WORK INSTRUCTION: Word for word, write out all of the data below.
Start of RECORDS SHOWN
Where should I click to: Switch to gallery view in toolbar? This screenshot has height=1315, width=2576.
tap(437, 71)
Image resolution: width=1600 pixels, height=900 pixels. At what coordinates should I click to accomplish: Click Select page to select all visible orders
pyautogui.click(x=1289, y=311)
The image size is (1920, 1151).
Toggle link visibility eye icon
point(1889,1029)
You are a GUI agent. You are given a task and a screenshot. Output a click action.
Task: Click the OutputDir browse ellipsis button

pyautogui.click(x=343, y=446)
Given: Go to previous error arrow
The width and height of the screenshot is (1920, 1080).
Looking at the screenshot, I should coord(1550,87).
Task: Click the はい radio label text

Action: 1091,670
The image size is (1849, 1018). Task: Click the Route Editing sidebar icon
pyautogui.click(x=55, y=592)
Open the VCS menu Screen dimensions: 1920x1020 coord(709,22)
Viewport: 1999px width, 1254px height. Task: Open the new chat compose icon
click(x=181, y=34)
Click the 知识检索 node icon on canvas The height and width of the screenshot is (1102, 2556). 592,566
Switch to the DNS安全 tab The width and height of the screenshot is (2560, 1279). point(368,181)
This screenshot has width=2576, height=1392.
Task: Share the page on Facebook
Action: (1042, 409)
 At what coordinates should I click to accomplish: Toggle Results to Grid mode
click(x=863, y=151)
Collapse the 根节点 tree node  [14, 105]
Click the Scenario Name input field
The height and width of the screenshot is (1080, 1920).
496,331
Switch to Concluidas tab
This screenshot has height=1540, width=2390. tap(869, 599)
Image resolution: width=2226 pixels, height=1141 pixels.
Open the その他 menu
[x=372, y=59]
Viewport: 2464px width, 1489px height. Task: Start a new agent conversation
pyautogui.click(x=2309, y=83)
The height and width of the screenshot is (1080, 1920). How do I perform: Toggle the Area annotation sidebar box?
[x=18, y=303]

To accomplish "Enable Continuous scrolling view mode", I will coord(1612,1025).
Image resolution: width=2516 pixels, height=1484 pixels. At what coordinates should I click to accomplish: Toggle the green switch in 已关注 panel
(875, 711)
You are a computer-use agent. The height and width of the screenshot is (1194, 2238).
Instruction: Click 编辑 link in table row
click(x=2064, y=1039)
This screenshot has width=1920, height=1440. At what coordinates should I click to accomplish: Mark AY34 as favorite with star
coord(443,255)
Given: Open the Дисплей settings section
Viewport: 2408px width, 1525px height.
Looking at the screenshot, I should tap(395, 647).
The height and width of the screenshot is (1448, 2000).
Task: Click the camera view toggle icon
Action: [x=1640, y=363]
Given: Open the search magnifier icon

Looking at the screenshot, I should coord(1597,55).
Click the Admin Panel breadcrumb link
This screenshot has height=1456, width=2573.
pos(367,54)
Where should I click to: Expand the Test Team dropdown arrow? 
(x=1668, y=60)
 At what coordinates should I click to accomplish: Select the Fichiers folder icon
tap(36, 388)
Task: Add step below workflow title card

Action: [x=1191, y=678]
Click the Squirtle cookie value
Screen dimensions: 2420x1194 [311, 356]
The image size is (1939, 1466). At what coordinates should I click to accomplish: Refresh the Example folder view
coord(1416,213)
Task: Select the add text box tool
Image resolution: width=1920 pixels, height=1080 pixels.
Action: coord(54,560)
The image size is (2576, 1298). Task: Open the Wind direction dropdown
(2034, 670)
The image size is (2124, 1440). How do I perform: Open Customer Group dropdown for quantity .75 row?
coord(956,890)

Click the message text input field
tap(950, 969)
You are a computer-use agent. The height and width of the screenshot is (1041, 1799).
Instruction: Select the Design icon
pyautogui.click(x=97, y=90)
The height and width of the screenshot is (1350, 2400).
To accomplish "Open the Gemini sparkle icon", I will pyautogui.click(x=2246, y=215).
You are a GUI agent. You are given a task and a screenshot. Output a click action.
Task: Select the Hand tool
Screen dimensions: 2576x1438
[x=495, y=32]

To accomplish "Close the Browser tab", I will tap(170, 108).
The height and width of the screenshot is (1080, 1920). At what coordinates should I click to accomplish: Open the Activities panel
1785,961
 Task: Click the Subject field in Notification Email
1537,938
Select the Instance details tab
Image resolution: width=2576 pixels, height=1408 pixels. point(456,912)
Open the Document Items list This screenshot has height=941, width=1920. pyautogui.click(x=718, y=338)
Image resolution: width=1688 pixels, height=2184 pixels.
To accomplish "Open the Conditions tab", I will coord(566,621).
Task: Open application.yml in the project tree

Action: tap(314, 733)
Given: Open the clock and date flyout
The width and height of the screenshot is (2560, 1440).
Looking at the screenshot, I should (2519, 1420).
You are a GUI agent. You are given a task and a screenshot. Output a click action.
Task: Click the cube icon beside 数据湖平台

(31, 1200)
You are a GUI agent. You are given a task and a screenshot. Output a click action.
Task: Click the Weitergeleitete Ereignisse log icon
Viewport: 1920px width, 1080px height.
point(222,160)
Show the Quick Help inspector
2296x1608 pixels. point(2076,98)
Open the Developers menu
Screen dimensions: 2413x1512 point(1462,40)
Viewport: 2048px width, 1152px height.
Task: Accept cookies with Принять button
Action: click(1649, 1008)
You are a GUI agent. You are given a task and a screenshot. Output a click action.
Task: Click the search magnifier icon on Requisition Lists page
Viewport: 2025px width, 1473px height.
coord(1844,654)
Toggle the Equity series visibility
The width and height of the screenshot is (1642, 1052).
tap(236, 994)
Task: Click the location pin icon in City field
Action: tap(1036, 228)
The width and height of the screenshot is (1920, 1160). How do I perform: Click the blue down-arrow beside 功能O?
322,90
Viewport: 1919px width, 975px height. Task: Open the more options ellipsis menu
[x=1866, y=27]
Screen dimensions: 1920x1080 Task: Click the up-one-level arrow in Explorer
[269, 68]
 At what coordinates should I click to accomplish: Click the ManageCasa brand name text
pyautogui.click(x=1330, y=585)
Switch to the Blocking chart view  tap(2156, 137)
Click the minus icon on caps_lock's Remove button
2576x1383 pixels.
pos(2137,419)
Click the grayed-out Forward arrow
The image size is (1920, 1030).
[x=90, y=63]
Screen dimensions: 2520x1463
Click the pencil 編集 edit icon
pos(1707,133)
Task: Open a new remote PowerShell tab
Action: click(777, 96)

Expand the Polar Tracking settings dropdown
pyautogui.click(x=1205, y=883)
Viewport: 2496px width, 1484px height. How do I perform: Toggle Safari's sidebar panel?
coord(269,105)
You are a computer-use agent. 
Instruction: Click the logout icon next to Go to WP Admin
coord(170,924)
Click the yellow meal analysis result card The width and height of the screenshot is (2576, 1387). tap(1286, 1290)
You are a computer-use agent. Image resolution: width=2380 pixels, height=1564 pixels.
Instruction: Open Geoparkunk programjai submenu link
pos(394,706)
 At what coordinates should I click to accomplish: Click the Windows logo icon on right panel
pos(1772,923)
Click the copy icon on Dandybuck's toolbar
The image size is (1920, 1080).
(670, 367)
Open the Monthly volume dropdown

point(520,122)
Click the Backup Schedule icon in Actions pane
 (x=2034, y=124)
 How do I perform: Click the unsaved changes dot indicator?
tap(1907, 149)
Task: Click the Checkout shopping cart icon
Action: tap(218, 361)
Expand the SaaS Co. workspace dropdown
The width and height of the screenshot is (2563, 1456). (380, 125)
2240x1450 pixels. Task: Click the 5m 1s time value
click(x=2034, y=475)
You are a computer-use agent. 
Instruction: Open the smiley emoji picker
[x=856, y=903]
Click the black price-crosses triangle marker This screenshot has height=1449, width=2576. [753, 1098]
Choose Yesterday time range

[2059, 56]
End of RECORDS SHOWN
RESULT:
Where should I click to: Switch to gallery view in toolbar? This screenshot has height=1315, width=2576.
tap(437, 71)
Image resolution: width=1600 pixels, height=900 pixels. At what coordinates should I click to accomplish: Click Select page to select all visible orders
pyautogui.click(x=1289, y=311)
The image size is (1920, 1151).
Toggle link visibility eye icon
point(1889,1029)
You are a GUI agent. You are given a task and a screenshot. Output a click action.
Task: Click the OutputDir browse ellipsis button

pyautogui.click(x=343, y=446)
Given: Go to previous error arrow
The width and height of the screenshot is (1920, 1080).
Looking at the screenshot, I should coord(1550,87).
Task: Click the はい radio label text

Action: 1091,670
The image size is (1849, 1018). Task: Click the Route Editing sidebar icon
pyautogui.click(x=55, y=592)
Open the VCS menu Screen dimensions: 1920x1020 coord(709,22)
Viewport: 1999px width, 1254px height. Task: Open the new chat compose icon
click(x=181, y=34)
Click the 知识检索 node icon on canvas The height and width of the screenshot is (1102, 2556). 592,566
Switch to the DNS安全 tab The width and height of the screenshot is (2560, 1279). point(368,181)
This screenshot has width=2576, height=1392.
Task: Share the page on Facebook
Action: (1042, 409)
 At what coordinates should I click to accomplish: Toggle Results to Grid mode
click(x=863, y=151)
Collapse the 根节点 tree node  [14, 105]
Click the Scenario Name input field
The height and width of the screenshot is (1080, 1920).
496,331
Switch to Concluidas tab
This screenshot has height=1540, width=2390. tap(869, 599)
Image resolution: width=2226 pixels, height=1141 pixels.
Open the その他 menu
[x=372, y=59]
Viewport: 2464px width, 1489px height. Task: Start a new agent conversation
pyautogui.click(x=2309, y=83)
The height and width of the screenshot is (1080, 1920). How do I perform: Toggle the Area annotation sidebar box?
[x=18, y=303]

To accomplish "Enable Continuous scrolling view mode", I will coord(1612,1025).
Image resolution: width=2516 pixels, height=1484 pixels. At what coordinates should I click to accomplish: Toggle the green switch in 已关注 panel
(875, 711)
You are a computer-use agent. The height and width of the screenshot is (1194, 2238).
Instruction: Click 编辑 link in table row
click(x=2064, y=1039)
This screenshot has width=1920, height=1440. At what coordinates should I click to accomplish: Mark AY34 as favorite with star
coord(443,255)
Given: Open the Дисплей settings section
Viewport: 2408px width, 1525px height.
Looking at the screenshot, I should tap(395, 647).
The height and width of the screenshot is (1448, 2000).
Task: Click the camera view toggle icon
Action: [x=1640, y=363]
Given: Open the search magnifier icon

Looking at the screenshot, I should coord(1597,55).
Click the Admin Panel breadcrumb link
This screenshot has height=1456, width=2573.
pos(367,54)
Where should I click to: Expand the Test Team dropdown arrow? 
(x=1668, y=60)
 At what coordinates should I click to accomplish: Select the Fichiers folder icon
tap(36, 388)
Task: Add step below workflow title card

Action: [x=1191, y=678]
Click the Squirtle cookie value
Screen dimensions: 2420x1194 [311, 356]
The image size is (1939, 1466). At what coordinates should I click to accomplish: Refresh the Example folder view
coord(1416,213)
Task: Select the add text box tool
Image resolution: width=1920 pixels, height=1080 pixels.
Action: coord(54,560)
The image size is (2576, 1298). Task: Open the Wind direction dropdown
(2034, 670)
The image size is (2124, 1440). How do I perform: Open Customer Group dropdown for quantity .75 row?
coord(956,890)

Click the message text input field
tap(950, 969)
You are a computer-use agent. The height and width of the screenshot is (1041, 1799).
Instruction: Select the Design icon
pyautogui.click(x=97, y=90)
The height and width of the screenshot is (1350, 2400).
To accomplish "Open the Gemini sparkle icon", I will pyautogui.click(x=2246, y=215).
You are a GUI agent. You are given a task and a screenshot. Output a click action.
Task: Select the Hand tool
Screen dimensions: 2576x1438
[x=495, y=32]

To accomplish "Close the Browser tab", I will tap(170, 108).
The height and width of the screenshot is (1080, 1920). At what coordinates should I click to accomplish: Open the Activities panel
1785,961
 Task: Click the Subject field in Notification Email
1537,938
Select the Instance details tab
Image resolution: width=2576 pixels, height=1408 pixels. point(456,912)
Open the Document Items list This screenshot has height=941, width=1920. pyautogui.click(x=718, y=338)
Image resolution: width=1688 pixels, height=2184 pixels.
To accomplish "Open the Conditions tab", I will coord(566,621).
Task: Open application.yml in the project tree

Action: tap(314, 733)
Given: Open the clock and date flyout
The width and height of the screenshot is (2560, 1440).
Looking at the screenshot, I should (2519, 1420).
You are a GUI agent. You are given a task and a screenshot. Output a click action.
Task: Click the cube icon beside 数据湖平台

(31, 1200)
You are a GUI agent. You are given a task and a screenshot. Output a click action.
Task: Click the Weitergeleitete Ereignisse log icon
Viewport: 1920px width, 1080px height.
point(222,160)
Show the Quick Help inspector
2296x1608 pixels. point(2076,98)
Open the Developers menu
Screen dimensions: 2413x1512 point(1462,40)
Viewport: 2048px width, 1152px height.
Task: Accept cookies with Принять button
Action: click(1649, 1008)
You are a GUI agent. You are given a task and a screenshot. Output a click action.
Task: Click the search magnifier icon on Requisition Lists page
Viewport: 2025px width, 1473px height.
coord(1844,654)
Toggle the Equity series visibility
The width and height of the screenshot is (1642, 1052).
tap(236, 994)
Task: Click the location pin icon in City field
Action: tap(1036, 228)
The width and height of the screenshot is (1920, 1160). How do I perform: Click the blue down-arrow beside 功能O?
322,90
Viewport: 1919px width, 975px height. Task: Open the more options ellipsis menu
[x=1866, y=27]
Screen dimensions: 1920x1080 Task: Click the up-one-level arrow in Explorer
[269, 68]
 At what coordinates should I click to accomplish: Click the ManageCasa brand name text
pyautogui.click(x=1330, y=585)
Switch to the Blocking chart view  tap(2156, 137)
Click the minus icon on caps_lock's Remove button
2576x1383 pixels.
pos(2137,419)
Click the grayed-out Forward arrow
The image size is (1920, 1030).
[x=90, y=63]
Screen dimensions: 2520x1463
Click the pencil 編集 edit icon
pos(1707,133)
Task: Open a new remote PowerShell tab
Action: click(777, 96)

Expand the Polar Tracking settings dropdown
pyautogui.click(x=1205, y=883)
Viewport: 2496px width, 1484px height. How do I perform: Toggle Safari's sidebar panel?
coord(269,105)
You are a computer-use agent. 
Instruction: Click the logout icon next to Go to WP Admin
coord(170,924)
Click the yellow meal analysis result card The width and height of the screenshot is (2576, 1387). tap(1286, 1290)
You are a computer-use agent. Image resolution: width=2380 pixels, height=1564 pixels.
Instruction: Open Geoparkunk programjai submenu link
pos(394,706)
 At what coordinates should I click to accomplish: Click the Windows logo icon on right panel
pos(1772,923)
Click the copy icon on Dandybuck's toolbar
The image size is (1920, 1080).
(670, 367)
Open the Monthly volume dropdown

point(520,122)
Click the Backup Schedule icon in Actions pane
 (x=2034, y=124)
 How do I perform: Click the unsaved changes dot indicator?
tap(1907, 149)
Task: Click the Checkout shopping cart icon
Action: tap(218, 361)
Expand the SaaS Co. workspace dropdown
The width and height of the screenshot is (2563, 1456). (380, 125)
2240x1450 pixels. Task: Click the 5m 1s time value
click(x=2034, y=475)
You are a computer-use agent. 
Instruction: Open the smiley emoji picker
[x=856, y=903]
Click the black price-crosses triangle marker This screenshot has height=1449, width=2576. [753, 1098]
Choose Yesterday time range

[2059, 56]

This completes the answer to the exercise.